Fr, 04.08.2023 – 37 Grad im Schatten

Wir warten auf den Vaporetta. Ich frage Moni. „Was nehmen wir mit aus Rumänien?“

Rumänien ist sehr unterschiedlich, mit einer anderen Verbindung zur Tradition im Nordosten, Bekreuzigen, auch beim Vorbeigehen an Statuen, Ärmlichkeit, Rückständigkeit, schick durch das Dorf gehen, mit dem Fahrrad durch das Dorf cruisen, Pferdekutschen, Kühe an der Straße, Englisch wird auf der Straße nicht gesprochen, …

In Temeswar: frisch gebackenes Brot mit Mohn oder Sesam, westliche Kleidung, Verständigung auf Englisch, Verkehrsmittel mit Card-Ticket, …

Insgesamt gilt für Rumänien: viele verschiedenreligiöse Kirchen (römisch- katholisch, serbisch-orthodox, griechisch-orthodox, jüdisch), viele Menschen in und manchmal auch vor den Kirchen …

Mit dem Vaporetto fahren wir zur Serbischen Kathedrale und suchen die letzten verbleibenden Sehenswürdigkeiten auf. Unter anderem fehlt noch die Besteigung des temporären Baumturmes. Ich werde mich anstrengen und die Ängste durch Freude vertreiben. Ob das klappt? … Fast.
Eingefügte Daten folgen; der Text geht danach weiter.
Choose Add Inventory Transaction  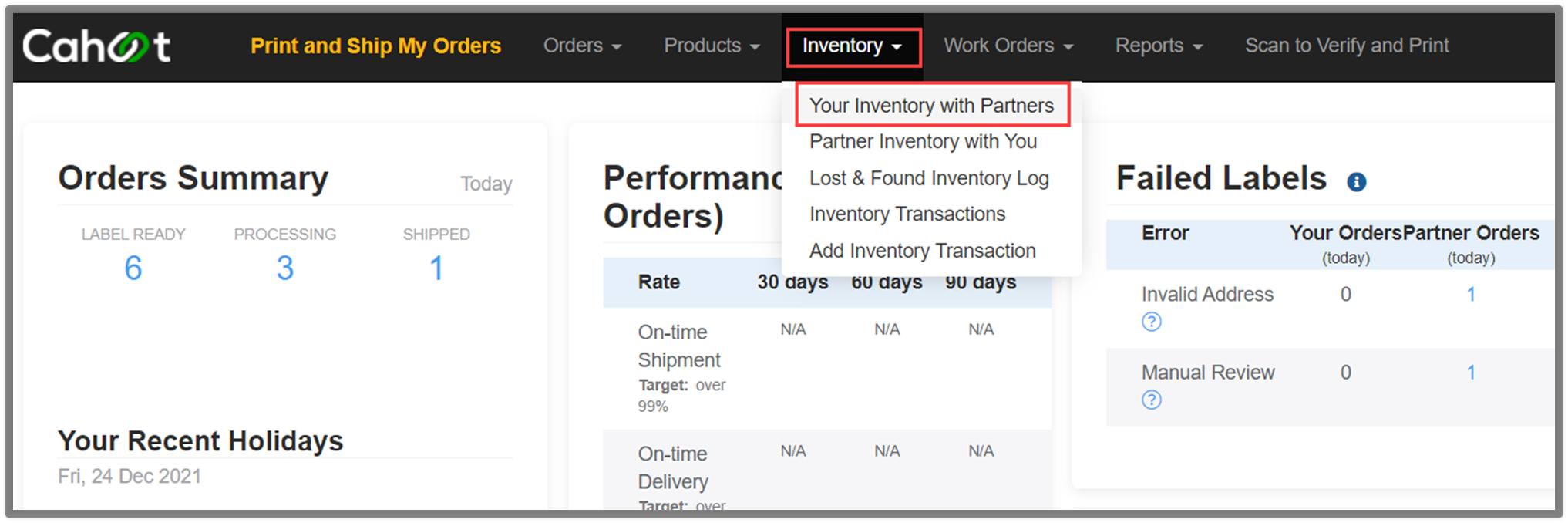coord(922,251)
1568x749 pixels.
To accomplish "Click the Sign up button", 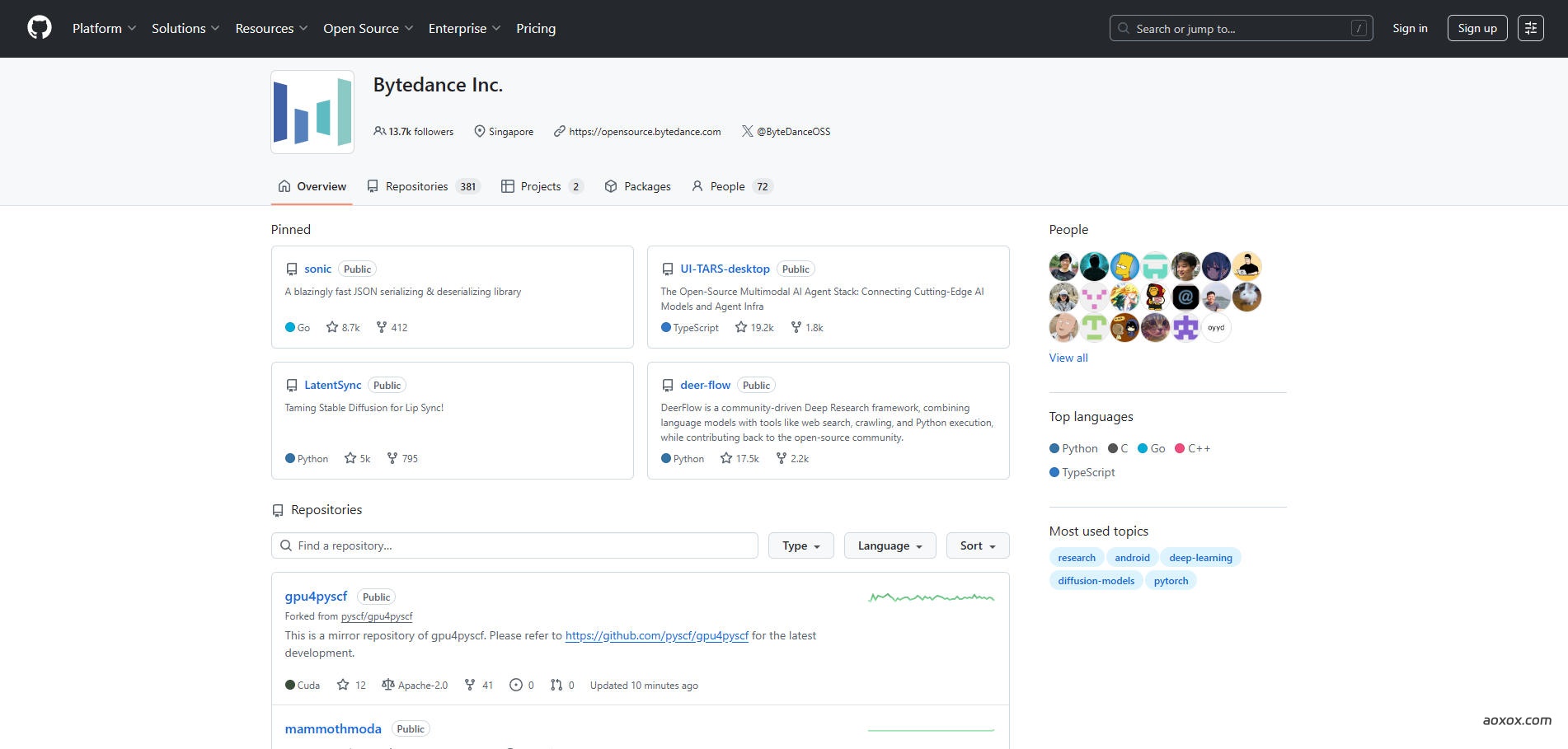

Timisoara – Serbische Kirche
Timisoara – Blick auf den begrünten temporären Turm
Timisora – Blick vom begrünten temporären Turm

Es wird spürbar wärmer. Daher besuchen wir nach dem korenischen Mittagessen zum Ausruhen wieder den Innenhof der temporären Sculptura-Ausstellung der ehemaligen Militärschule und die klimatisierten Räume des Kunstmuseums.

Timisoara – Kunstgalerie – Foto vom Aufstand 1989
Timisoara – Kunstgalerie

Mit dem Vaporetto geht es dann am späten Nachmittag zurück. Belgrad müssen wir noch vorbereiten.